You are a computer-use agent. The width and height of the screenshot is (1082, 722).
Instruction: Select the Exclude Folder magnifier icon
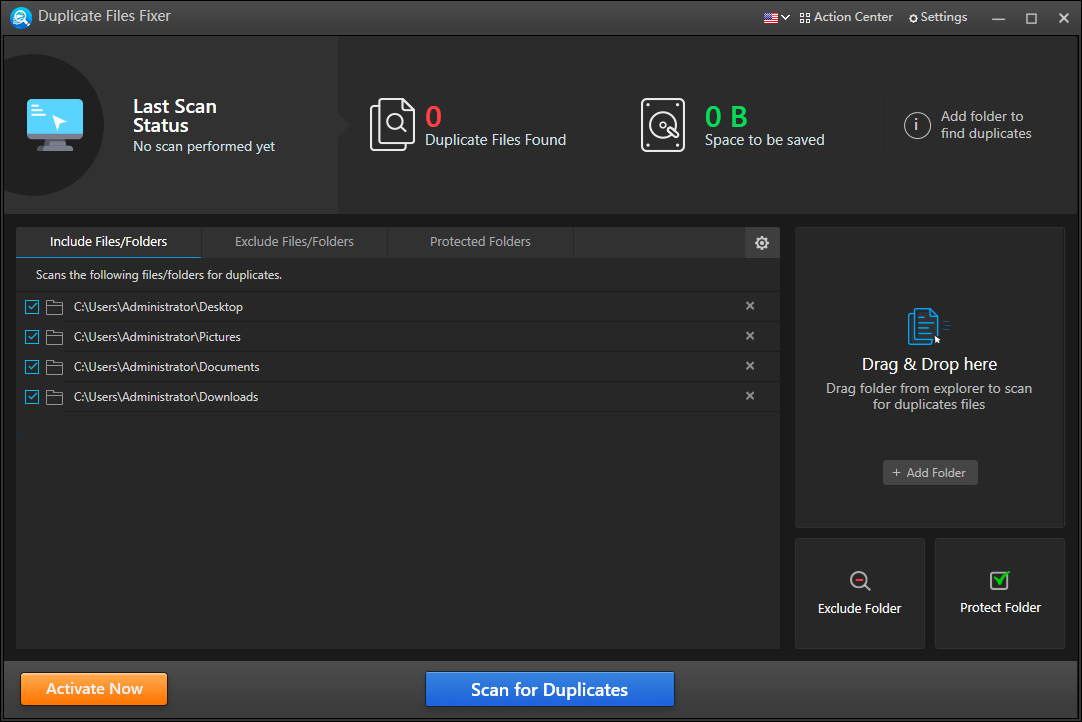[859, 581]
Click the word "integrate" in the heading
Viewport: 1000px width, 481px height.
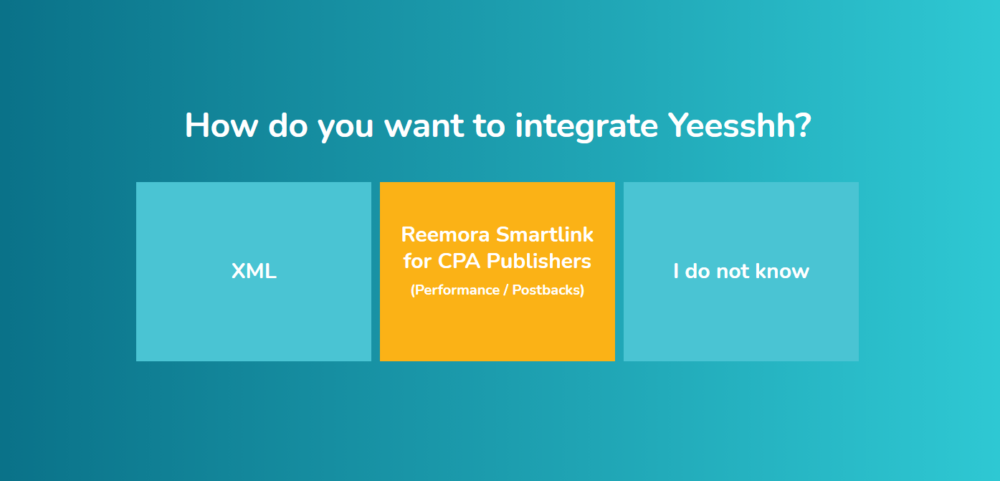click(587, 127)
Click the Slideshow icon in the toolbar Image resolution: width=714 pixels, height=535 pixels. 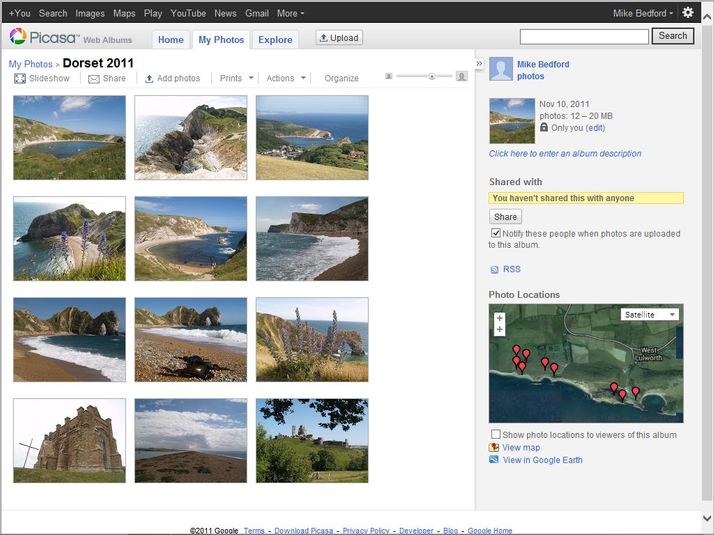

***

### WORK TO DO
Rescale the data above by writing out every line again, requests included, with each answer coordinate multiplied by 2.3 and rounded to a whole number (halves round up). Leave the pictures out.

### WRITTEN REPLY
You are a computer-use agent. The width and height of the screenshot is (1082, 722).
Instruction: Select the Exclude Folder magnifier icon
[1976, 1336]
Click the word "integrate" in the heading
Viewport: 1000px width, 481px height.
click(1350, 292)
Click the Slideshow icon in the toolbar Image resolution: width=714 pixels, height=535 pixels. 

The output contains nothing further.